De elf verscheen met een luide knal en vroeg. 'Waarom heeft u mij geroepen meester Harry?'
'Ik zou graag een paar broodjes willen Knijster. En daarna, zou je ervoor kunnen zorgen dat ik niet gestoord wil worden.'
'Uw wens is mijn bevel meester Harry,' zei Knijster voordat de elf verdween.
Na een paar minuten kwam de elf terug met een schaal vol broodjes. Harry at een aantal broodjes en trok daarna zijn smerige met bloed en modder besmeurde kleren uit. Vervolgens ging hij op bed liggen. Het voelde fijn om weer eens in een vertrouwd bed te liggen dacht hij en legde routineus zijn bril op het nachtkastje. Daarna dacht hij nergens meer aan en viel in een diepe genezende slaap.
De volgende keer dat Harry wakker werd hoorde hij het vertrouwde geluid van het snurken van zijn kamergenoten.
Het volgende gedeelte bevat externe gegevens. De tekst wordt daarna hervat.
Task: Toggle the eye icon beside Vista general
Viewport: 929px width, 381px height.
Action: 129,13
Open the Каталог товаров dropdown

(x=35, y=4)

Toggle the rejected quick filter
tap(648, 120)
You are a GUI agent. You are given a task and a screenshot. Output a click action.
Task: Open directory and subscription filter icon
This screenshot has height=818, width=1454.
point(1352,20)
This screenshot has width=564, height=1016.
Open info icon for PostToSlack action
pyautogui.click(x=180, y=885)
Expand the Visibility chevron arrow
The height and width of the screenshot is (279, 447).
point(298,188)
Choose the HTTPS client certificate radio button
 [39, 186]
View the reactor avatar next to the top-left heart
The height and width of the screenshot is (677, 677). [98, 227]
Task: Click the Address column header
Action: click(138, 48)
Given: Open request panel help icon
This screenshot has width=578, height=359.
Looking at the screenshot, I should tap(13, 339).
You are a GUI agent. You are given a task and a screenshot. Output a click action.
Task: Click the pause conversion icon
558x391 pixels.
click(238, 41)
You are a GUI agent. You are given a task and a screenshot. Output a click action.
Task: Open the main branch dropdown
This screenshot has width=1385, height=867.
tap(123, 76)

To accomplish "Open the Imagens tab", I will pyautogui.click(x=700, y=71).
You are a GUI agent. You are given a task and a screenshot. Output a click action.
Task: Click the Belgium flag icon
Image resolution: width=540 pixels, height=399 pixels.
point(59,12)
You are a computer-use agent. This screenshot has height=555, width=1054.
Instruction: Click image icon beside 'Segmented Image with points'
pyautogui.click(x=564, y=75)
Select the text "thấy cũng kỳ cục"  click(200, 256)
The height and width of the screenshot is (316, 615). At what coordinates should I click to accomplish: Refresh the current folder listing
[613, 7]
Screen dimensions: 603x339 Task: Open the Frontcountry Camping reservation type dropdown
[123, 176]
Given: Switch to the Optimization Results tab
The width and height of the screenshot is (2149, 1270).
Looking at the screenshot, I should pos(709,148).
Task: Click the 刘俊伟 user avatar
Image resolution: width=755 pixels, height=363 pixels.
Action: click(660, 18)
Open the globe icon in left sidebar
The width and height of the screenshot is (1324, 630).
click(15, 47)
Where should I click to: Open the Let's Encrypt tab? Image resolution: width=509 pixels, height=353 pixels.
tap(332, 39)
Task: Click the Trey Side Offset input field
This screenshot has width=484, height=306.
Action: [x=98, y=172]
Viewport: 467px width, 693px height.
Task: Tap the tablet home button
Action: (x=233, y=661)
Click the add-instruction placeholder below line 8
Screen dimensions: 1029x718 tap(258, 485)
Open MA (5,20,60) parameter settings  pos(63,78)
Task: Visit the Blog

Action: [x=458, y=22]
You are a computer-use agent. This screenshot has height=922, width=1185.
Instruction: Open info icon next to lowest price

Langzaam deed hij zijn ogen open en keek om zich heen. Het eerste wat hem opviel dat er maar drie bedden bezet waren. Het bed van Ron was leeg. En toch leek het geluid dat hij hoorde zo bekent. Hij keek nog eens om hem heen. Ginny bleek op zijn voeteneind in slaap gevallen te zijn en vreemd genoeg klonk haar slaperige adem precies hetzelfde als die van Ron. Harry merkte dat hij weer honger had en helaas was het dienblad met broodjes verdwenen. "Knijster" riep Harry dit keer deed de elf de deur open en kwam binnenlopen met een dienblad vol verse broodjes.
'Knijster dacht dat meester wel weer honger zou hebben als hij wakker werd.'
'Dank je Knijster dat had ik inderdaad.'
'En knijster wat is er vandaag allemaal gebeurt?' De elf stond op het punt om te vertrekken draaide zich om, om de vraag te beantwoordden. 'Meester Ron zijn familie vroegen waar u was meester. Meester Ron en Meesteres Hermelien zijn gaan slapen in een vrij bed. De rest van de mensen is gaan helpen met het herstellen van het kasteel. En de elfen zorgen voor de mensen Meester.'
'En wie zorgt er voor de huiselfen? ik neem aan dat er bij jullie ook genoeg gewonden zijn?'
'Meesteres Poppy meester, zij zorgt voor alle gewonden ze heeft hulp nu. En ligt te slapen.'
'Dank je Knijster, ga nu slapen. En laat eventuele wonden genezen. ik denk dat ik de rest van de nacht jouw hulp niet meer nodig heb.' Zei Harry.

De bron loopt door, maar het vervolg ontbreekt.